**DOCUMENT**.
* * *
The Stable Marriage Problem


Time Limit: 5000/1000 MS (Java/Others)    Memory Limit: 65535/32768 K (Java/Others)
Total Submission(s): 465    Accepted Submission(s): 236

Problem Description


The stable marriage problem consists of matching members of two different sets according to the member’s preferences for the other set’s members. The input for our problem consists of:
a set M of n males;
a set F of n females;
for each male and female we have a list of all the members of the opposite gender in order of preference (from the most preferable to the least).
A marriage is a one-to-one mapping between males and females. A marriage is called stable, if there is no pair (m, f) such that f ∈ F prefers m ∈ M to her current partner and m prefers f over his current partner. The stable marriage A is called male-optimal if there is no other stable marriage B, where any male matches a female he prefers more than the one assigned in A.

Given preferable lists of males and females, you must find the male-optimal stable marriage.



Input


The first line gives you the number of tests. The first line of each test case contains integer n (0 < n < 27). Next line describes n male and n female names. Male name is a lowercase letter, female name is an upper-case letter. Then go n lines, that describe preferable lists for males. Next n lines describe preferable lists for females.


Output


For each test case find and print the pairs of the stable marriage, which is male-optimal. The pairs in each test case must be printed in lexicographical order of their male names as shown in sample output. Output an empty line between test cases.


Sample Input


2 3 a b c A B C a:BAC b:BAC c:ACB A:acb B:bac C:cab 3 a b c A B C a:ABC b:ABC c:BCA A:bac B:acb C:abc


Sample Output


a A b B c C a B b A c C


/*
HDU 1914 稳定婚姻问题
*/
#include<iostream>
#include<stdio.h>
#include<string>
#include<map>
#include<queue>
using namespace std;
#define N 27
char s[N][N];
int b[N][N],g[N][N],hash[N];
int bM[N],gM[N],rank[N];
int n;
queue<int>q;

int main()
{
char str[N];
int T,t1,t2,i,j,flag,t;

// freopen("test.txt","r",stdin);
scanf("%d",&T);
while(T--)
{
scanf("%d",&n);
memset(bM,0,sizeof(bM));//配对
memset(gM,0,sizeof(gM));
memset(hash,0,sizeof(hash));

for(i=1;i<=n;i++)
* * *
**GIVEN REQUEST**. Reproduce the passage of the stable marriage problem page from "Time Limit: 5000/1000" to "to the least).", without changing any wording.

**INFORMATION SUPPLIED**.
* * *
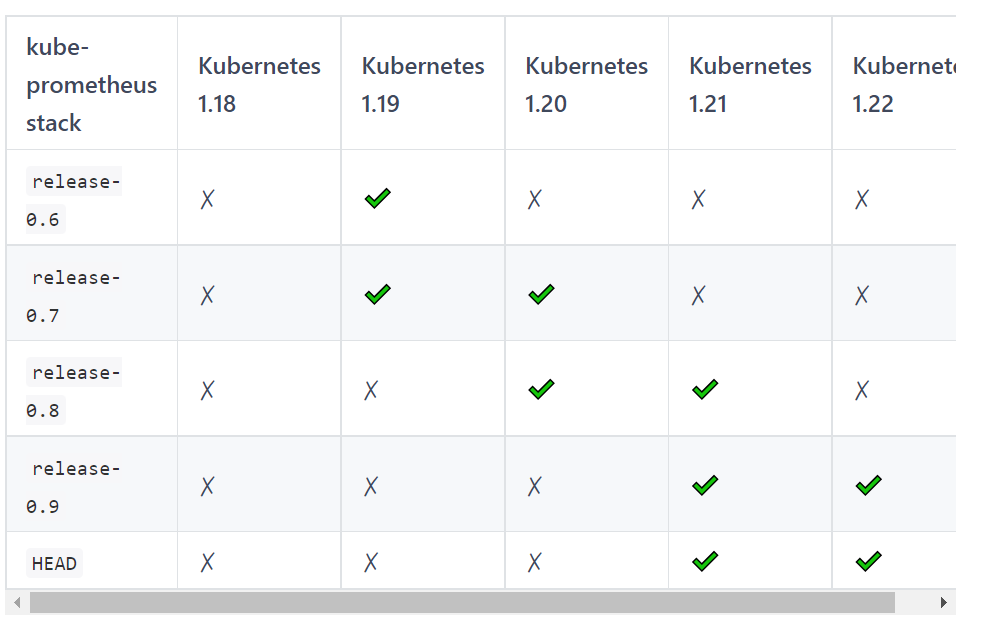Click the X mark for release-0.7 Kubernetes 1.21
Image resolution: width=986 pixels, height=625 pixels.
697,295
* * *
**TASK RESPONSE**.
Time Limit: 5000/1000 MS (Java/Others)    Memory Limit: 65535/32768 K (Java/Others)
Total Submission(s): 465    Accepted Submission(s): 236

Problem Description


The stable marriage problem consists of matching members of two different sets according to the member’s preferences for the other set’s members. The input for our problem consists of:
a set M of n males;
a set F of n females;
for each male and female we have a list of all the members of the opposite gender in order of preference (from the most preferable to the least).